Ну, все равно.
Ну, а дальше что же будет?
Трясет озноб, нестерпима немота в ногах.
Вдруг толчок. Вот опять поворот. Заскрипели ворота. Машина въехала во двор.
Стоп. Так оно и есть — Бутырки!
Скрип шагов. Распечатывают мой конверт. Конвоир строго шёпотом:
— Выходи!
Выхожу. Выпрыгнул на заледенелый асфальт мрачного двора. Каменная ограда. Фасад тюрьмы с козырьками на окнах. У ворот мрачная башня времен Емельяна Пугачева.
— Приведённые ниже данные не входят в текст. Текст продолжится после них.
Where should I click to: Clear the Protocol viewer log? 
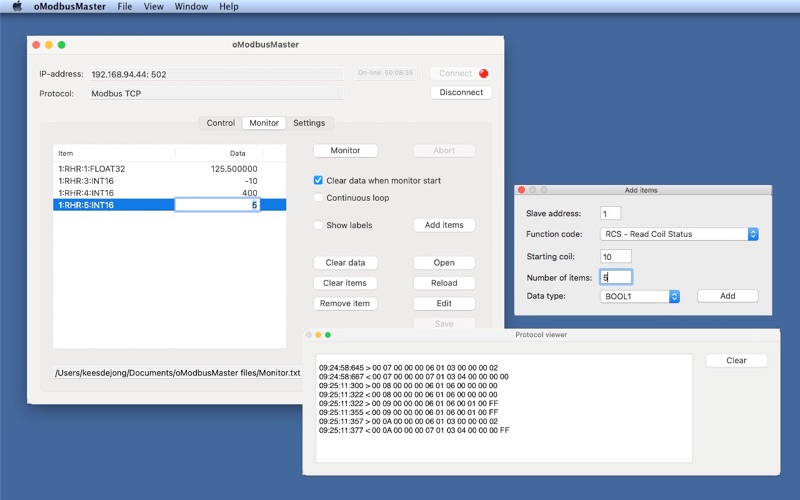(736, 360)
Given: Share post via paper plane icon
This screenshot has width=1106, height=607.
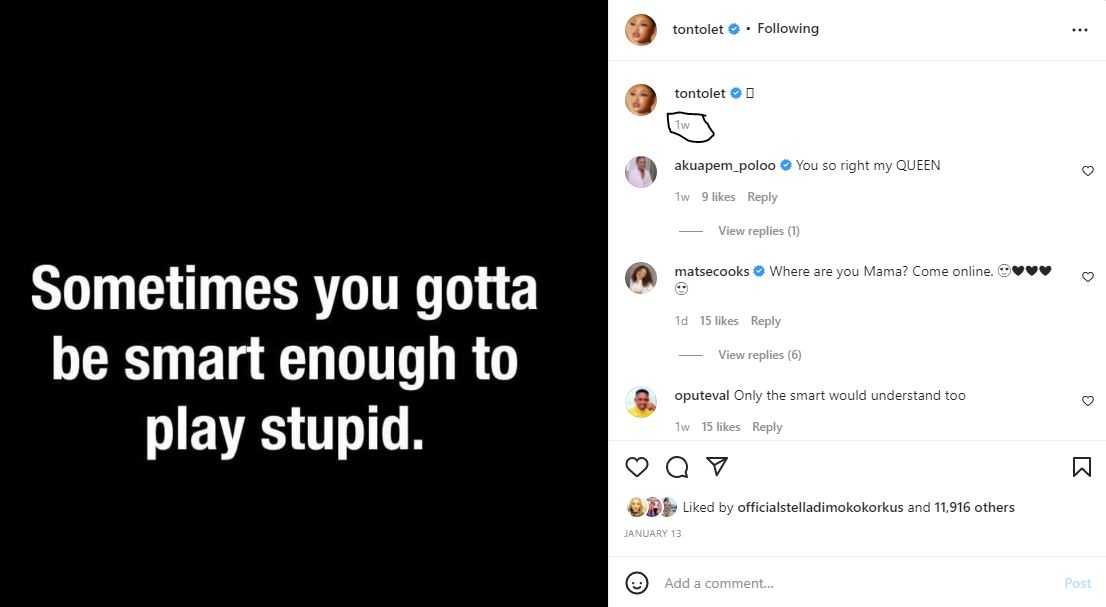Looking at the screenshot, I should coord(717,467).
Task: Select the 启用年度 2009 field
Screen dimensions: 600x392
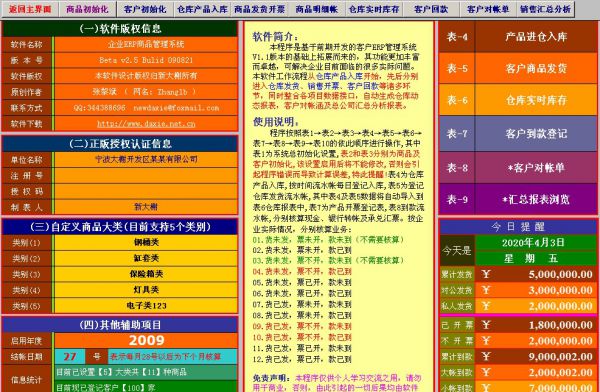Action: point(146,340)
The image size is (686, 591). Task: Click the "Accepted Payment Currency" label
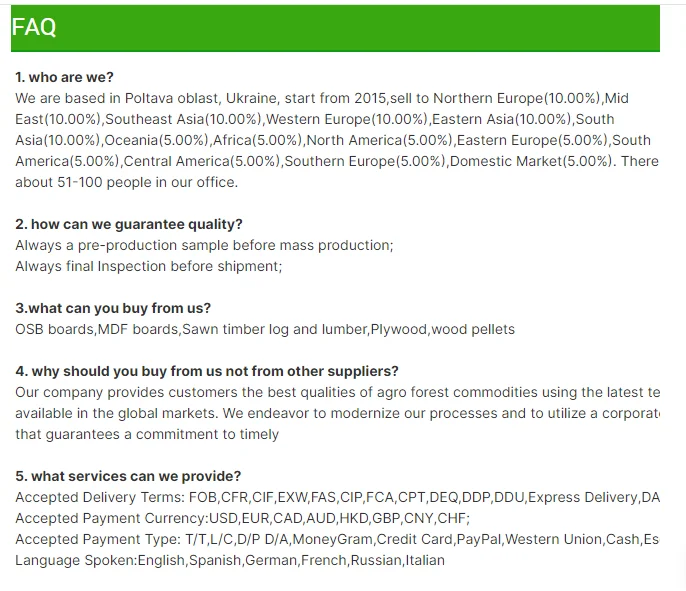pyautogui.click(x=110, y=518)
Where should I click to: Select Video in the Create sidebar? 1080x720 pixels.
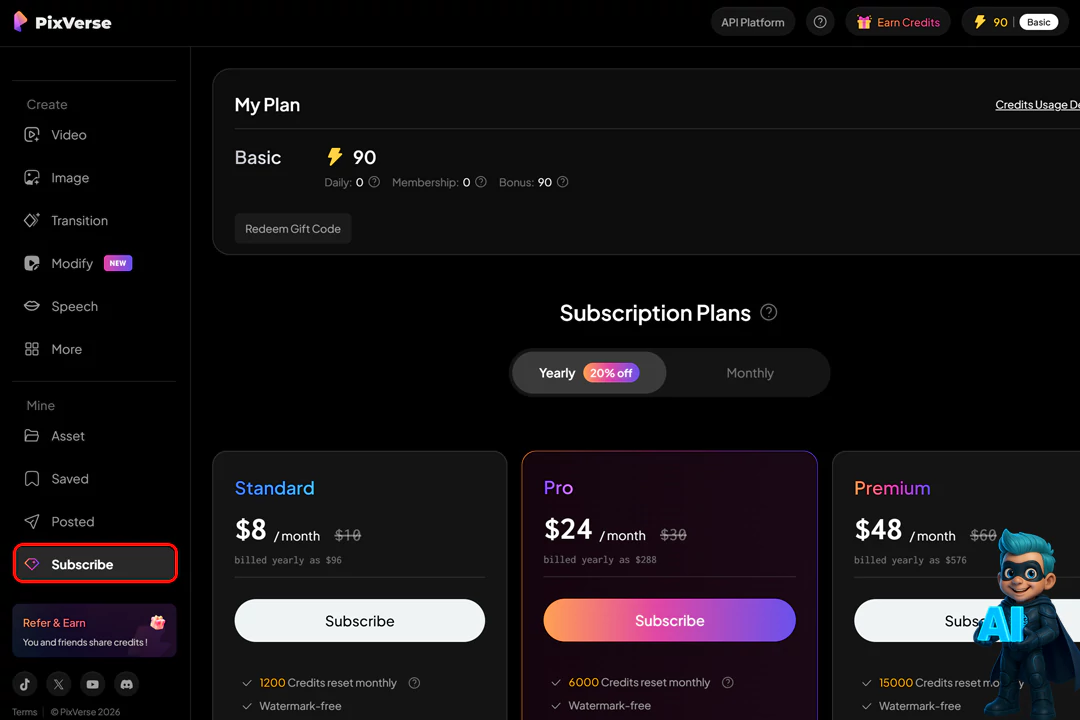68,135
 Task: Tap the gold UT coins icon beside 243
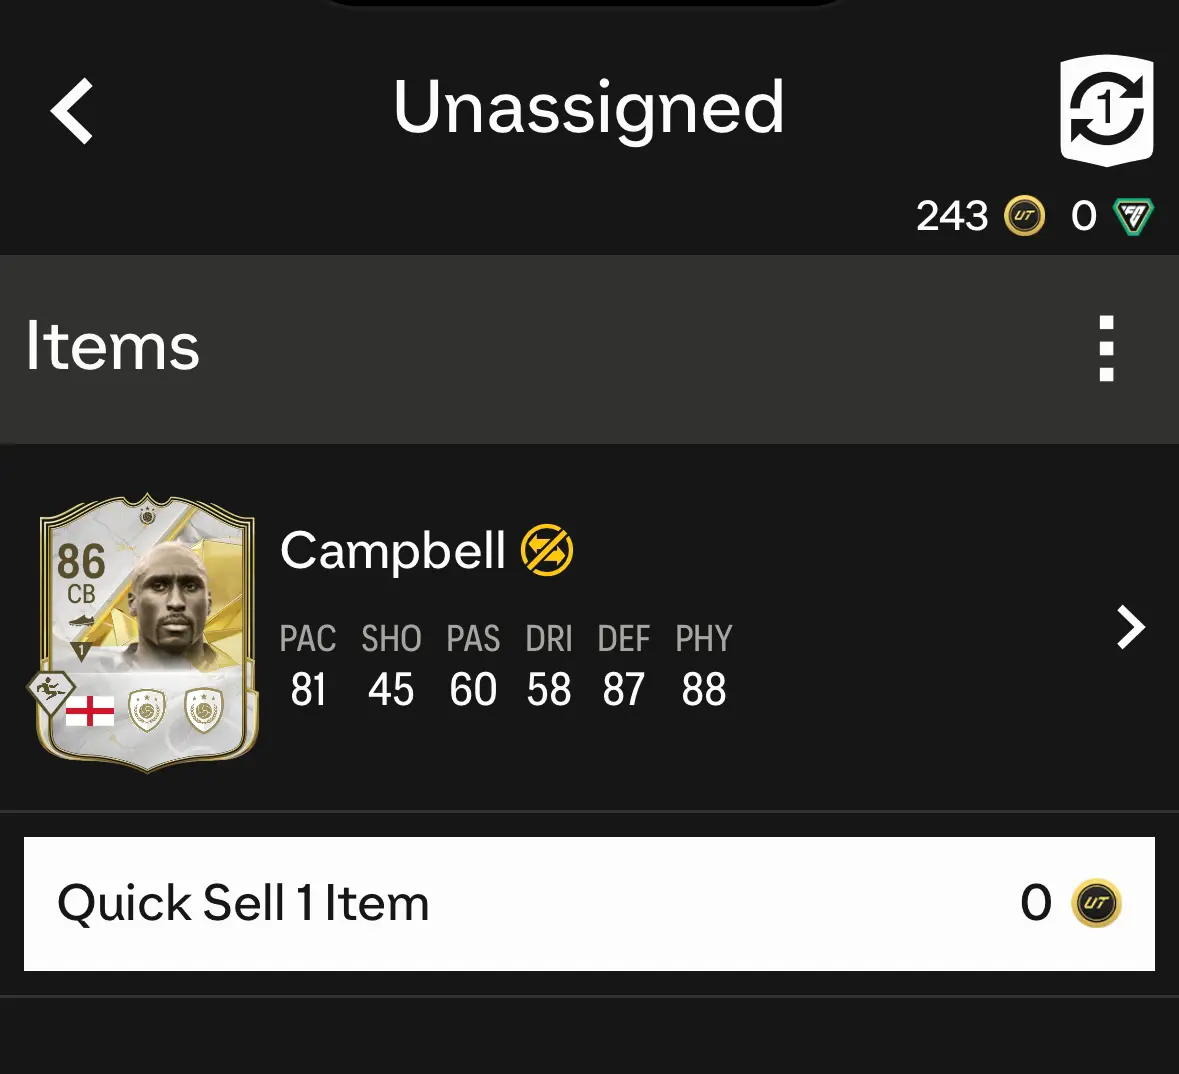1024,216
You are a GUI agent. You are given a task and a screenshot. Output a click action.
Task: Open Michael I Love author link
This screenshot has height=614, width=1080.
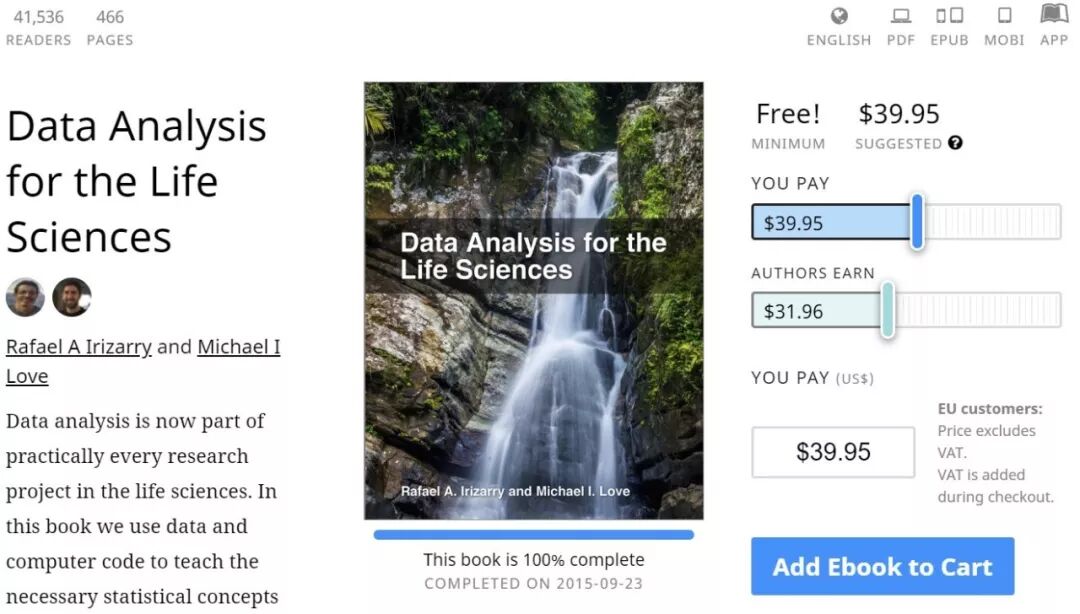coord(238,347)
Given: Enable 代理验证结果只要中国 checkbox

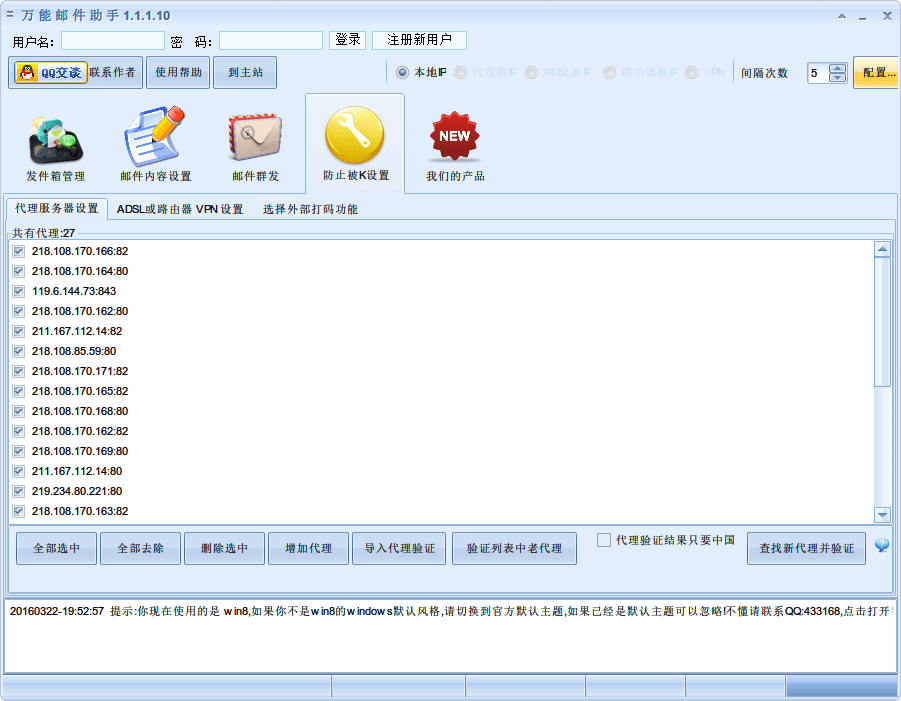Looking at the screenshot, I should tap(604, 540).
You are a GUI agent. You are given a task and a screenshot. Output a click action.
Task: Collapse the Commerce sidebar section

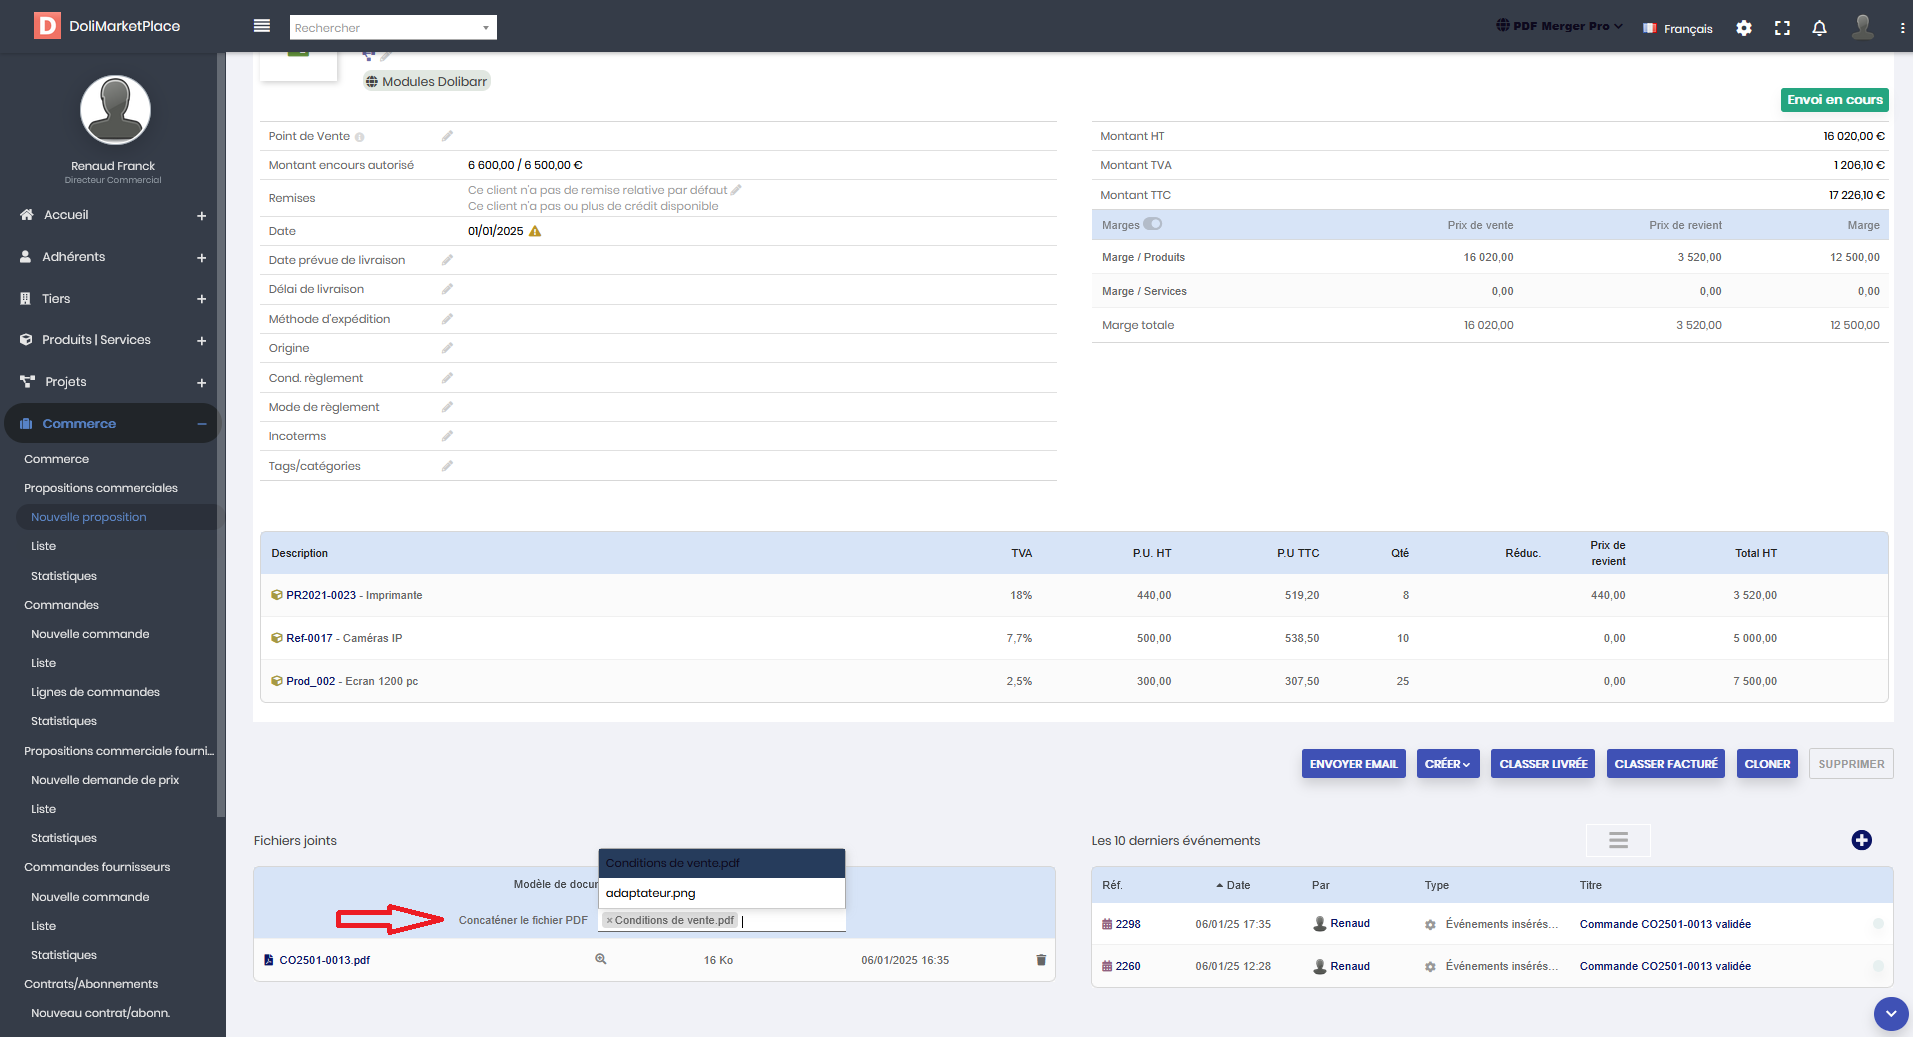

Отворяются тяжелые, окованные двери. У дверей седоусый надзиратель. Мне показалось, что я увидел сочувствие в старческом лице тюремного сторожилы. Ввели в большой, просторный вестибюль. (Как узнал позднее, он именовался среди заключенных вокзалом.) Справа и слева в облицованных белой плиткой стенах много дверей. По вокзалу снуют туда и сюда разводящие, хлопают ключами о пряжки, щелкают пальцами. Двое подскочили ко мне. И один из них подхватил под руку. Тюремный механизм действует четко.
Молча и торопливо ведут к одной из дверей. Разводящий, который шагает впереди, отворяет дверь и, впустив меня, закрывает ее снаружи на засов. Опять в одиночестве, в квадратной комнатушке, облицованной синей глазированной плиткой, где стоит столик и табуретка.
Гляжу на синие стены, на которых ничего не может нацарапать заключенный. Гляжу на потолок.
— А дальше что? — Безмолвие и неведение!
Наконец появляется маленький юркий человек с тремя треугольниками в нашивках. Ставит на столик чернильницу, раскрывает толстую тюремную книгу и — опять вопросы насчет моей фамилии, имени, места и года рождения. Снова раздеваюсь, догола, вытягиваю руки, открываю рот… Начинаю понемногу привыкать. Снова прощупывается моя одежда. И снова берут под руки и ведут по тюремным коридорам. Привели в баню. Закрыли в маленькой кабинке. Нацедил из медного крана полшайки холодной воды. Облился для проформы. Дрожу от холода. Зуб на зуб не попадает. Быстро обтерся, оделся, перепоясал полотенцем спадающие брюки. В руках узелок.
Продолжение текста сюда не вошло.